Belki de ölümün gizemini tatmin edici bir şekilde ele alan bir inanca sahip olacak kadar şanslısınız. Ancak çoğumuz, bu belirli tarihsel anda, sahip değiliz. Ve atalarımızın büyük çoğunluğunun aksine, ölümü bir son olarak varsayan bilimsel modelin ötesinde öldüğümüzde ne olacağı hakkında bir mit veya inançla donatılmadık. Bu, çoğumuzun, beğensek de beğenmesek de, kendi inancımızı ve anlayışımızı veya Carl Jung’un söyleyeceği gibi, kendi kişisel mitimizi geliştirme yükümlülüğü altında olduğumuz anlamına gelir.

Joanna Ebenstein'ın Memento Mori kitabının kapağı
Memento Mori, insanların ölüm hakkında kendi yollarıyla düşünmelerine yardımcı olmak için 12 haftalık bir program sunuyor. 

Memento Mori kitabımda, insanların ölüm hakkında kendi yollarıyla düşünmelerine yardımcı olmak için 12 haftalık bir program oluşturdum. Aşağıda, okuyucuların ölüm hakkında bilmeden bile sahip olabileceğimiz fikirleri ve bunların nereden gelebileceğini ortaya çıkarmalarına yardımcı olmak için sunduğum birkaç istem bulunmaktadır. Bu, inançlarımız hakkında daha seçici, düşünülmüş seçimler yapmak için önemli bir ilk adımdır; kültürlerimizin ve ailelerimizin inançlarının hiçbir şekilde kaçınılmaz veya kanıtlanabilir bir şekilde doğru olmadığını bilerek; bunlar sadece içine doğduğumuz geleneklerdir.
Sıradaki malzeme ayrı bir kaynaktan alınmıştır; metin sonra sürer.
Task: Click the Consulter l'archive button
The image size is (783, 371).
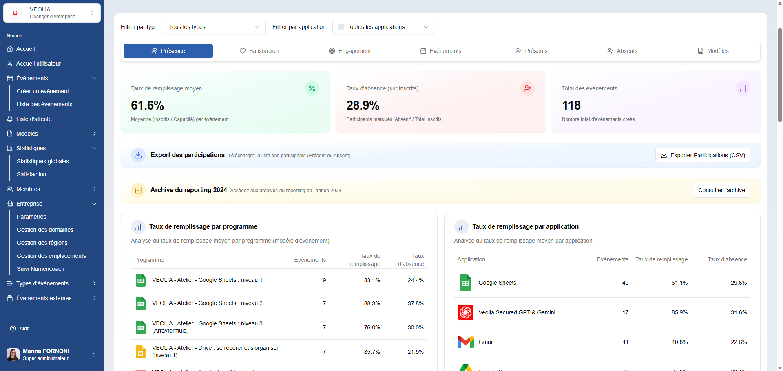Action: tap(721, 190)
Bu bilgi, bize ait olmayan fikirleri serbest bırakma, zararlı, toksik veya basitçe işe yaramayan fikirleri ortaya çıkarma ve bunları bizim için doğru hissettiren bir şeyle değiştirme gücü verir. Aşağıdaki sorulara bir günlüğe yanıt yazmayı deneyin.

Sorular

  1. Ölüm anıları. Ölümle ilgili en erken deneyiminiz neydi? Kaç yaşındaydınız? Nasıl hissettiniz? Bir evcil hayvan mıydı? Bir insan mıydı? Aileniz bunu nasıl konuşuyordu? Sizin yasınız nasıldı? Peki ya ailenizin yası?

  2. Ailenizde ölüm . Ailenizde ölüm konuşuldu mu? Cenazelere davet edildiniz mi? Bir evcil hayvanınız veya sevdiğiniz biri öldüğünde size ne söylendi? Size söylenenler hakkında ne düşündünüz?

  3. Ölümle ilgili çağrışımlar . Ölüm fikriyle ilgili çağrışımlarınız nelerdir? Düşünmeden, aklınıza gelen her kelimeyi yazın. Bunlar şunları içerebilir: korku , çürüme , son , üzüntü , keder , yeniden doğuş , ceset , korku filmleri , serbest bırakma , teslim olma … Ekstra bonus: Bu kelimeleri iki sütuna bölün, biri olumlu çağrışımlar için, diğeri olumsuz çağrışımlar için. İkisi arasında bir dengesizlik var mı?

  4. İyi bir ölüm. 19. yüzyılda, iyi bir ölüm evde, aileyle çevrili olarak kabul edilirdi. İyi bir ölüm hakkındaki fikriniz nedir? Uykunuzda acısız bir şekilde ölmeyi mi umuyorsunuz? Özel bir yerde ölmek ister misiniz? Tek başınıza mı yoksa sevdiğiniz biriyle (veya birçok kişiyle) birlikte mi? İdeal bir ölümün sizin için nasıl görüneceğini ayrıntılı olarak yazın.

  5. Düşünce deneyi: ölüm son değildir . Bedenin ölümü, aynı zamanda varoluşumuzun sonu anlamına gelir, tarihsel olarak konuşursak, çok yenidir ve dünyanın her yerindeki insanların neredeyse tüm insanlık tarihi boyunca sahip olduğu inançlara aykırıdır. Keyif aldığım eğlenceli bir düşünce deneyi: tüm insanlık tarihinin yanlış olma ve bizim belirli tarihi anımızın doğru olma olasılığı nedir? Dahası, bu inançlarla yaşadığımız son 150 yılın meyveleri neler oldu? Daha iyi, daha nazik bir toplum yarattı mı? Seçim yapmak kadar basit olsaydı, neye inanırdınız? Düşüncelerinizi yazın.

  6. Mitler ve ölüm. Ölüm hakkında mitolojik veya dini bir anlayışla mı büyüdünüz? Bu hikayeler size hayatınız, doğal dünyayla ilişkiniz ve ceza hakkında ne anlattı? Size ölüm ve sonrasında ne olacağı hakkında ne anlattılar? Hayatınızın seyrini nasıl etkilediler? Şu anda bu konuda ne düşünüyorsunuz?

  7. Ölüm hakkında ne hissediyorum? Bu cümleleri tamamla. Ölüm hakkında hayal edebildiğim en kötü şey … Ölüm hakkında hayal edebildiğim en iyi şey … Ölüm hakkında beni en çok korkutan şey … Ölü olmak hakkında beni en çok korkutan şey …

  8. Kendi ölümünüz . Mümkün olduğunca ayrıntılı bir şekilde kendi ölümünüz hakkında kısa bir hikaye yazın. Ölmek nasıldı? Eğer varsa, yanınızda kim vardı? Nasıl hissettirdi? Ölümden sonra bir varoluş var mıydı? Nasıldı?